Instructions for the task: Take the lines from the one with "Given: Click the Accounting book icon" through the last line of the material below and write them out exactly, without any pictures.

▬▬▬▬▬▬

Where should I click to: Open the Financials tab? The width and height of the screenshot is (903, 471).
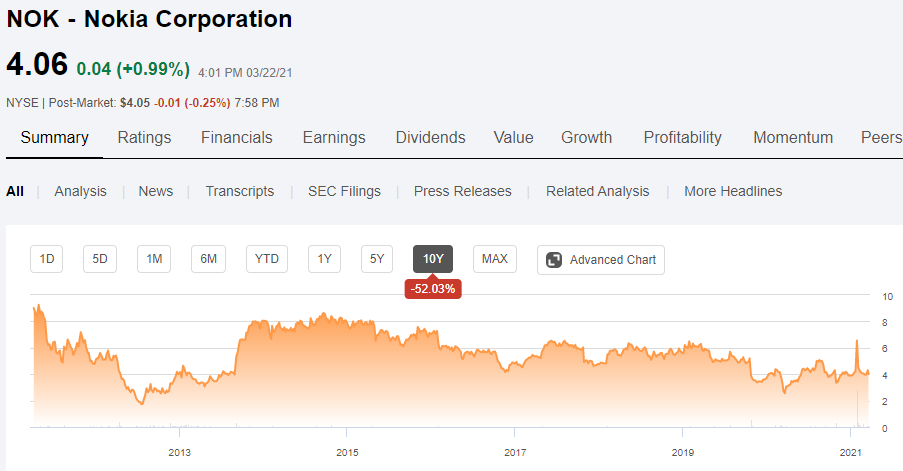click(x=236, y=138)
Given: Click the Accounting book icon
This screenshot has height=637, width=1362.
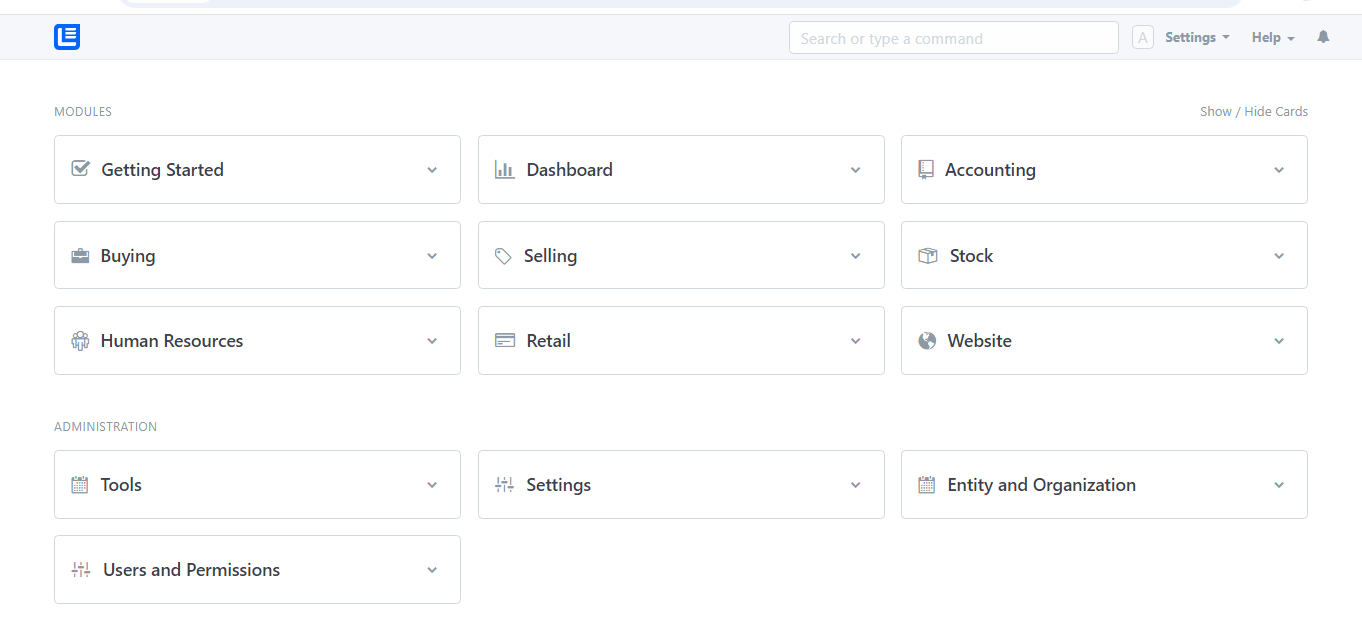Looking at the screenshot, I should [926, 169].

▬▬▬▬▬▬

Answer to this exercise:
Given: Click the Accounting book icon
This screenshot has height=637, width=1362.
Looking at the screenshot, I should [926, 169].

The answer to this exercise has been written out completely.